His brothers’ hearts almost stopped.
“My test results came back. I have terminal cancer.”
Johnny had become expressionless in his effort not to burst into tears, but his bottom lip was trembling. Bryan dropped his glass which shattered near his feet, spilling the cocktail all over the floor. He ran to the toilet feeling sick to his stomach. Sam sensed the weight of the world on him. He did not know what to feel. Anger? Sadness? Shock? In two large steps, he was near his younger brother and grabbed him by the shoulders.
“Why didn’t you tell me before? Why? I could have helped you!” Sam yelled as he shook him.
Johnny did not respond. He looked his brother in the eyes and wrapped his hands around Sam. The latter wanted to keep his composure, but failed. He burst into tears and hugged him back.
Bryan returned and his eyes were red from crying.
“How long do you ...?” Bryan found the strength to ask.
“A couple of months, maybe”.
Bryan started weeping again and hugged them from behind.
“Please, don’t tell the girls while we are here!” Johnny said.
Both brothers nodded and untangled from the hug.
“How long have you been sick? Why didn’t you tell us anything? We could have helped. Are you sure there’s no other way? Maybe some experimental drugs or ....”
Sam’s tirade was interrupted by the sudden voices of the girls returning from their skiing lesson. Bryan ran upstairs as he knew he could not control himself. Johnny took a deep breath and put on a happy face and Sam wiped away his tears and went back to prepare the meat.
“Welcome back, girls!” Johnny said as happily as he could. “How was it?”
“My butt hurts!” Paul replied and laughed.
The innocence of the small boy cleared for the moment the gloom from their minds and both of the brothers laughed.
“It was awesome!” Emma said. “Dad, you have to come with us next time. I even made a TikTok and already it has over one hundred likes and... Dad? Have you been crying?”

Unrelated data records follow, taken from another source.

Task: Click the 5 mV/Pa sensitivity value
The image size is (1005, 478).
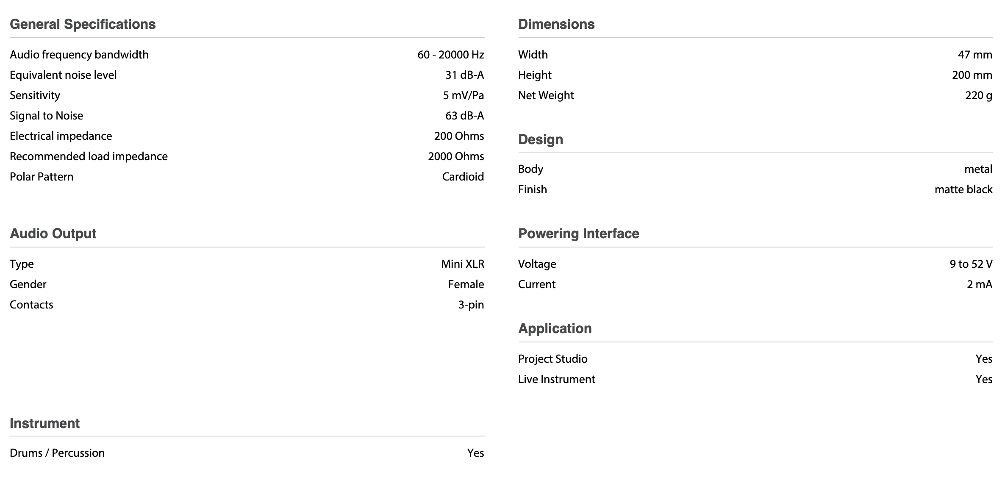Action: [463, 95]
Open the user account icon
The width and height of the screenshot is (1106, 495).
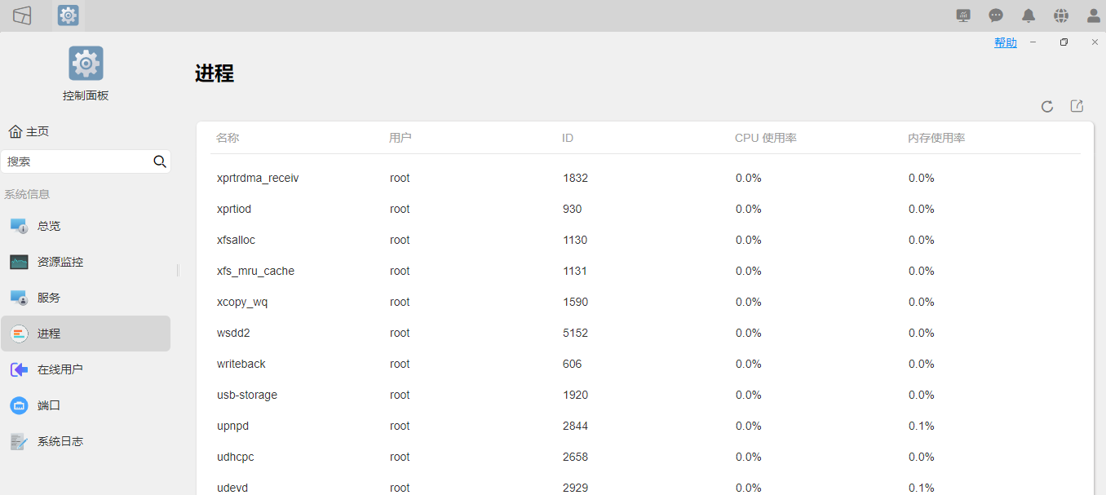coord(1094,15)
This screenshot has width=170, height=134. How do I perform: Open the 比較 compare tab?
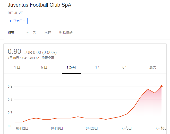(x=48, y=33)
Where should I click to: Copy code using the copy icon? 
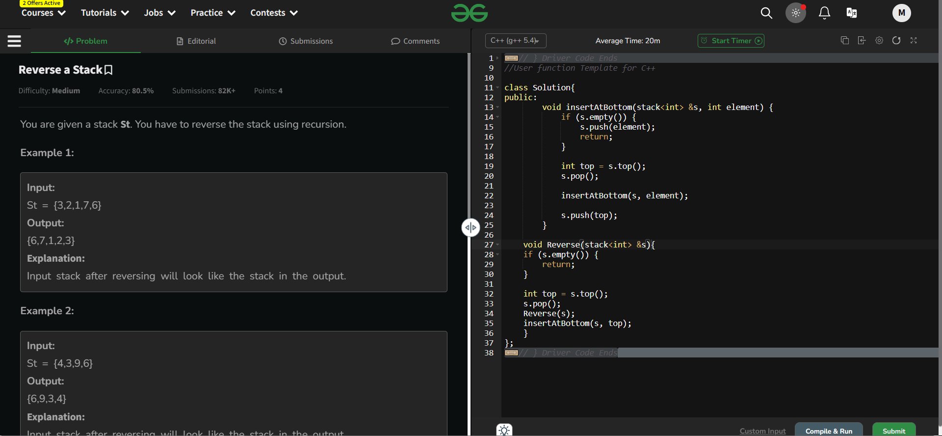[x=845, y=41]
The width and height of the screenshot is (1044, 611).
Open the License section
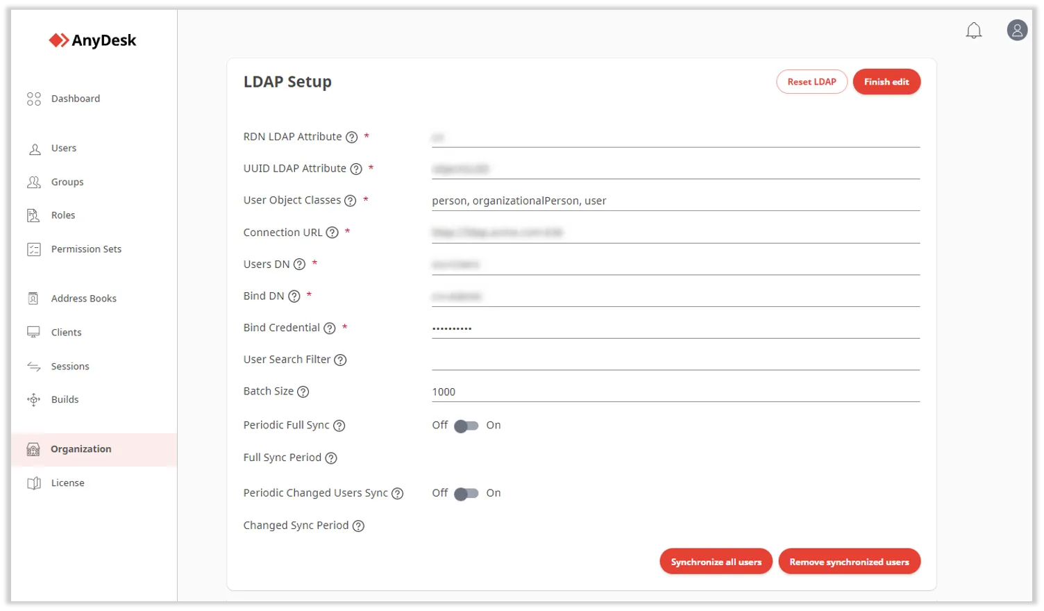67,483
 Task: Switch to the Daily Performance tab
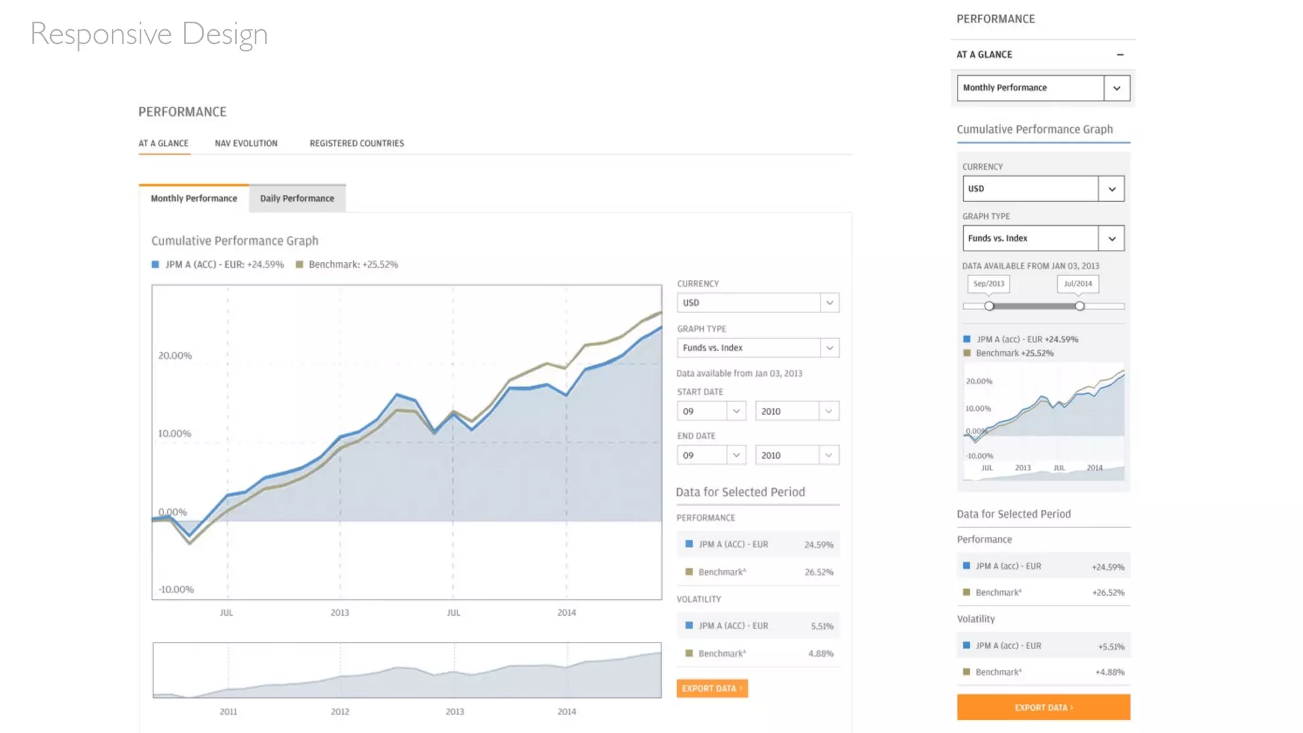point(296,199)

Sam was caught by surprise.
“Uhm! It’s the onions, darling. I cut some for the salad!”
The day went on as if the call had never happened. They made the barbeque, played games and made a huge snowman the size of Sam. Bryan did not tell any more sailor stories, but played in the snow with Paul and Emma.
After the women and children went to sleep, the brothers stayed up late, talking about the terrible news and reminiscing about their childhood. They made a promise to meet as often as they could to compensate for the past twenty years.
The next time they would meet, would be at Sam and Beth’s house a couple of weeks later.
One month later, Bryan took them on a tour of his ship and introduced his brothers to his crewmates. They all had the same kind of stories as him, so maybe he was not lying after all.
Another month would pass and they would meet again for the last time. Sam and Bryan were among Johnny’s pallbearers. The ceremony took place in a small church in the town they grew up in and Johnny would be buried near their parents. The brothers slowly made their peace with the situation since that day at the cabin, but nothing prepared them for the funeral day.
While Sam was carrying his youngest brother on his final road, their time together flashed before his eyes. He recalled the childhood memories, the adventures they had together, the graduations, weddings, baptisms and the few holidays they spent together. All seemed not enough. All was taken for granted. He thought that they would always be there and that there was plenty of time to spend time together. But life has given them a harsh lesson about the uncertainty of tomorrow. If only they had more time.